*EXERCISE GOAL*
Update everything from the row that contains "This screenshot has width=1440, height=815." down to the end of the rows by putting "Find" in place of "Identify", keeping all else the same. Give only those rows, with the pictures left out.
*** DATA FOR THIS TASK ***
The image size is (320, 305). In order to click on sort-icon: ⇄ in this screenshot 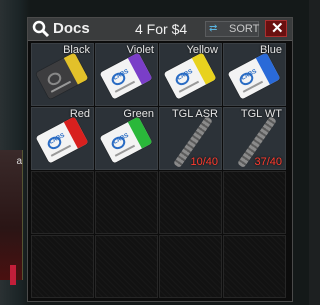, I will do `click(214, 28)`.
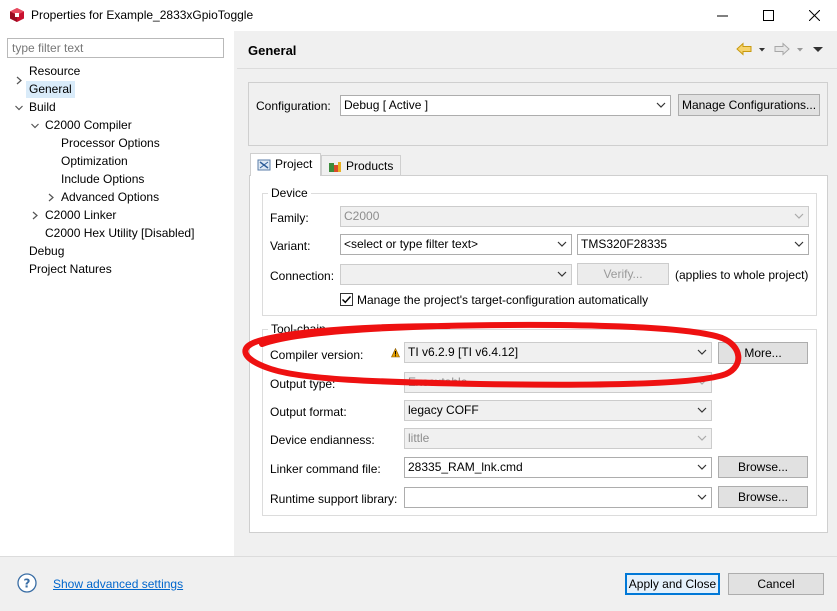 The height and width of the screenshot is (611, 837). What do you see at coordinates (88, 126) in the screenshot?
I see `tree-item-c2000-compiler: C2000 Compiler` at bounding box center [88, 126].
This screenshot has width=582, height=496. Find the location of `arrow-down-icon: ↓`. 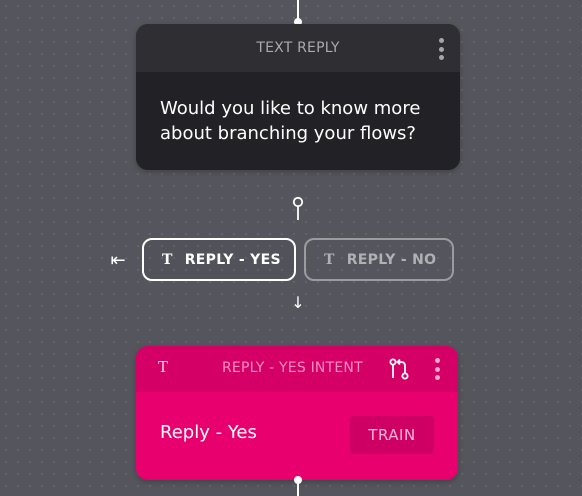

arrow-down-icon: ↓ is located at coordinates (298, 302).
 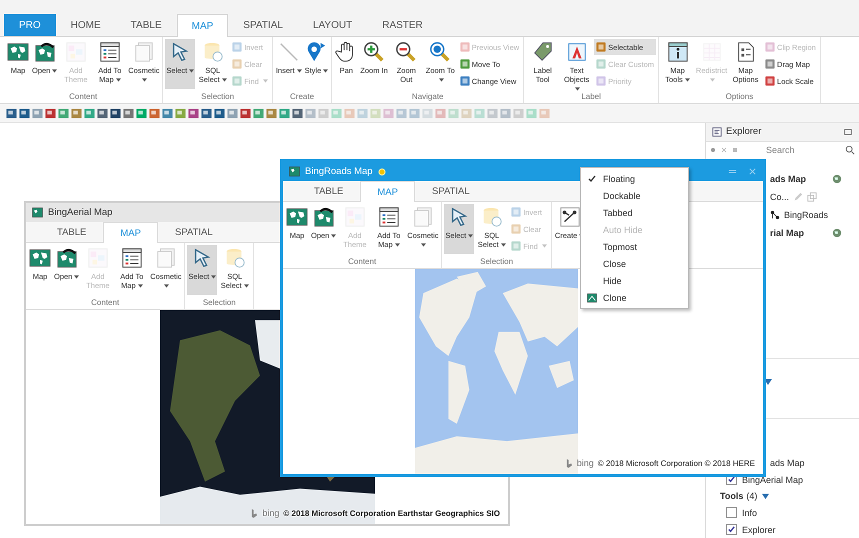 I want to click on ribbon-tab: HOME, so click(x=86, y=25).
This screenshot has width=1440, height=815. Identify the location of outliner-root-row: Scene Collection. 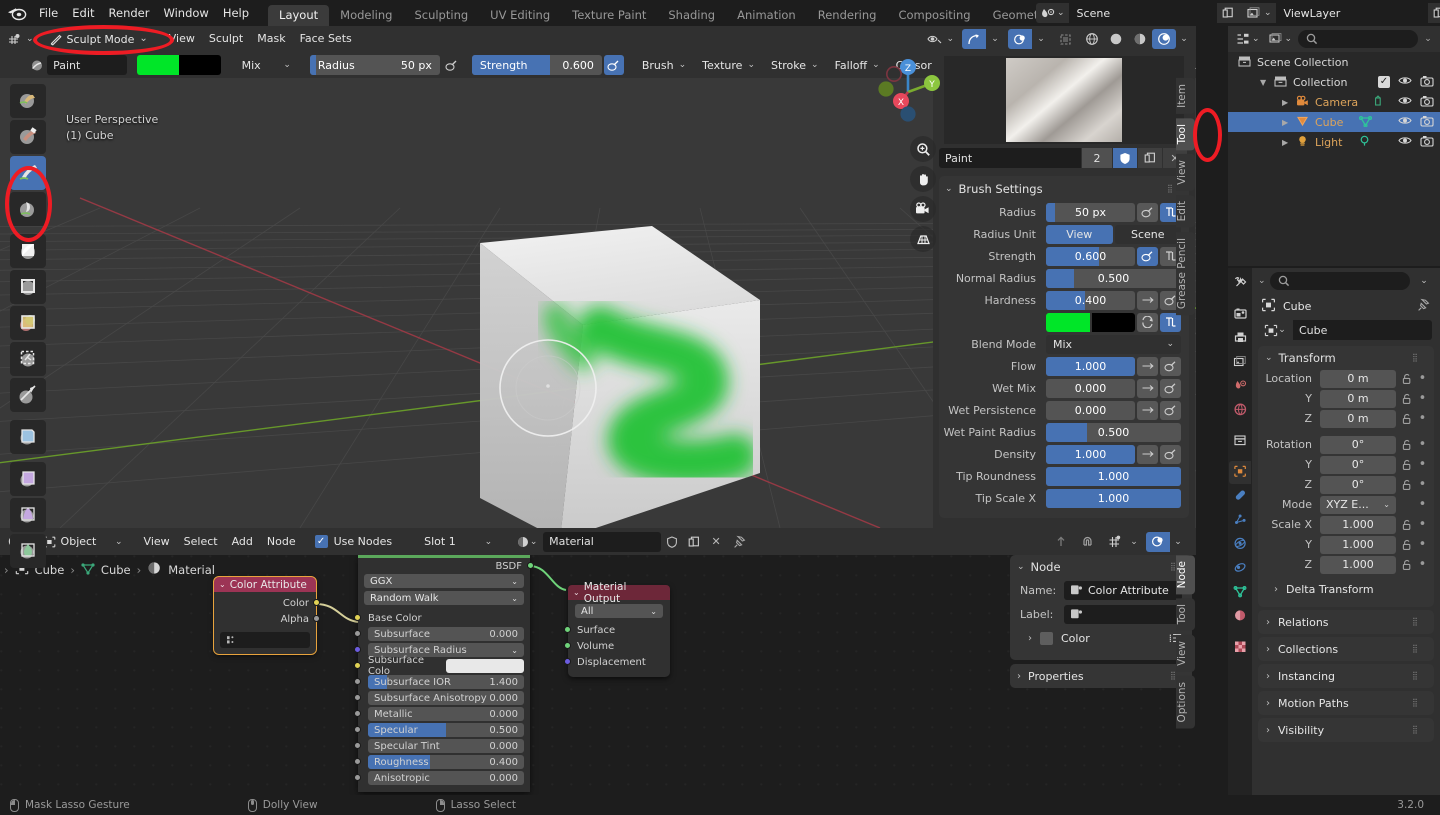
(1334, 62).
*** End of DATA FOR THIS TASK ***
*TASK RESULT*
This screenshot has width=1440, height=815. Find the location of outliner-root-row: Scene Collection. 
(1334, 62).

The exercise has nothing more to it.